Dikimevinden mutlu bir şekilde ayrıldıktan sonra eve geldik. Anneme dikimevindeki hicbir şeyden patronun haberinin olmadığını söyledikten sonra patronun isi halledecegi haberini verdim. Gerçekten her şeyi patronun sağ kolu yapmış. Allahtan patron iyi bir kadındı da bizim işi halledeceginin sözünü aldık.
Bizim evden çıkıp Başakların eve geçtik. Bulut eve geç geleceği için bu gece Başaklarda kalacağız. Kamp için Başağın bavulunu hazırlayacağız.
"Kanka yiyecek bir şeyler mi ısmarlasak?"
"Ayy olur valla pizza mı söylesek?"
"Olur hemen siparişi veriyim ben."deyip sehpanın üzerindeki telefonunu alıp siparişi verdi. Gelen pizzalari yerken bavula ne koysak diye konuştuk. Masayı toparladıktan sonra Başağın odasına çıkıp bavulunu  çıkardık. O kadar siyah kıyafetin içinden ben pek ayırt edemesem de Başak en sevdiği parçaları çıkardı. Birkaç pantolon,kazak, sweat ve elbise dışında montlarını,ceketlerini koyup bavulunun büyük bölümünü kapattı. Ön tarafına da botlarını ve ayakkabılarını koyup tamamen doldurdu. Bavul iyice ağırlaşmıştı. Sırt çantalarından birine de makyaj malzemeleri ve bakım ürünlerini koydu. 

"Devamını da haftasonu koyarız. Film falan mı izlesek acaba?" dedi bavulunun başından kalkıp yatağa otururken.

"Olur izleyelim." 

"Tamam o zaman sen film seç ben de yiyecek bir şeyler ayarlayayım." dedi ve ikimizde kalkıp salona indik. Başak mutfağa geçip bir şeyler hazırlarken ben de filmlere göz attım. 

"Komedi mi istersin korku mu?" diye bağırdım mutfağa.

"Korku izleyebileceğine eminsen olur." diye karşılık geldiğinde yalandan kahkaha atıp çok korkunç olan filmlerin arayışına girdim. Acayip korkunç olduğunu düşündüğüm bir filmi seçtim ve izleye tıkladım. Başak da o sırada elinde abur cubur ve patlamış mısırla dolu kaseyle salona geri döndü. 

"Bulabildin mi?" dedi kaseleri sehpanın üzerine koyarken.

"Bir şeyler buldum inşallah güzeldir." dediğimde koltuğa oturdu ve kumandayı eline aldı ve sesini açtı. 

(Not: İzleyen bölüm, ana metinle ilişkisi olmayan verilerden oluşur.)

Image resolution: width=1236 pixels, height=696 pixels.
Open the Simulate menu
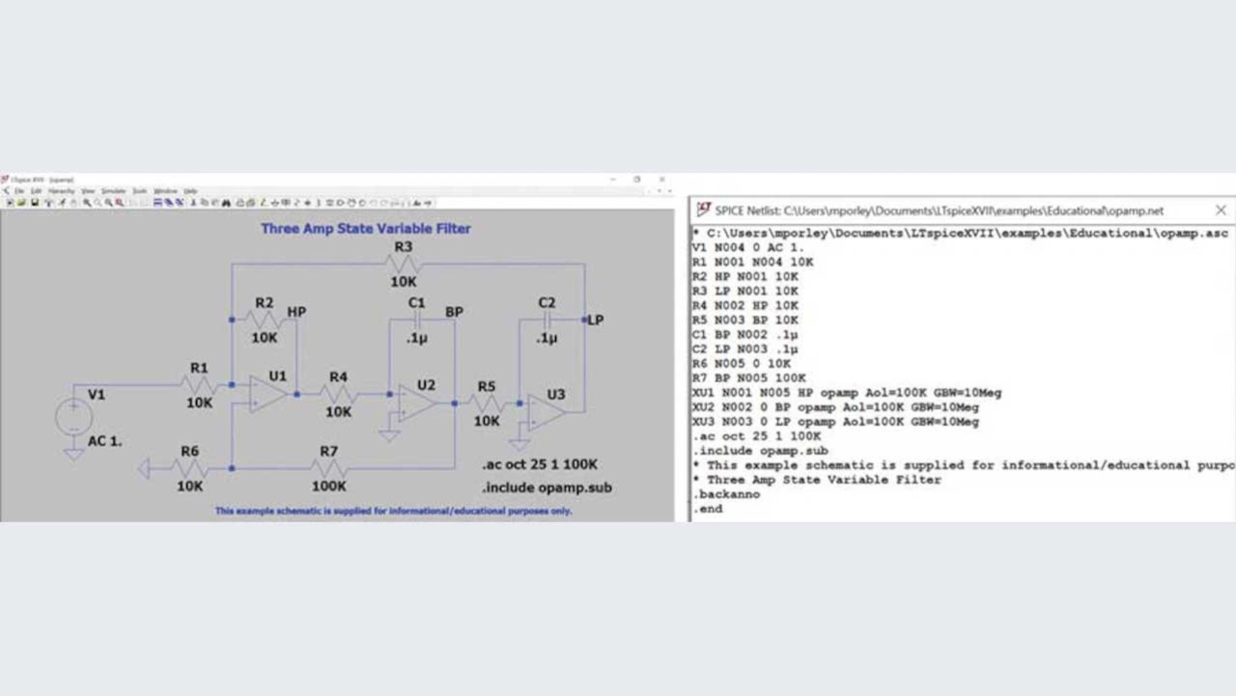[113, 191]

Filmin ortalarına doğru gerilim seviyemiz epeyce artmıştı. Arada bir Başakla göz göze gelip korkmadığımızı birbirimize kanıtlamaya çalışıyorduk. Ama şunu biliyorduk ki ikimizde çok korkuyorduk. Bir anda kapı kilidinin sesini duyduğumuzda aynı anda çığlığı bastık. Işıklar kapalı olduğu için kimin geldiğini göremedik. Bir anda ensemde bir serinlik hissettim, aynı zamanda yerden yukarıya bir ışık yayılıyordu. Yavaşça arkamı döndüğümde Bulutun yüzüne feneri tutarak bana baktığını gördüm ve aniden yerimde sıçradım. Başak koşarak ışıkları açtığında Buluta bağırmakla meşguldüm. 

"Ya manyak mısın sen be? Ödümü kopardın. Ne o öcü gibi başımıza dikilmeler falan?" diye bağırırken Bulut'un hiçbir tepki vermemesi beni benden almıştı. Sadece dudağının kenarında tebessüm oluşmuştu.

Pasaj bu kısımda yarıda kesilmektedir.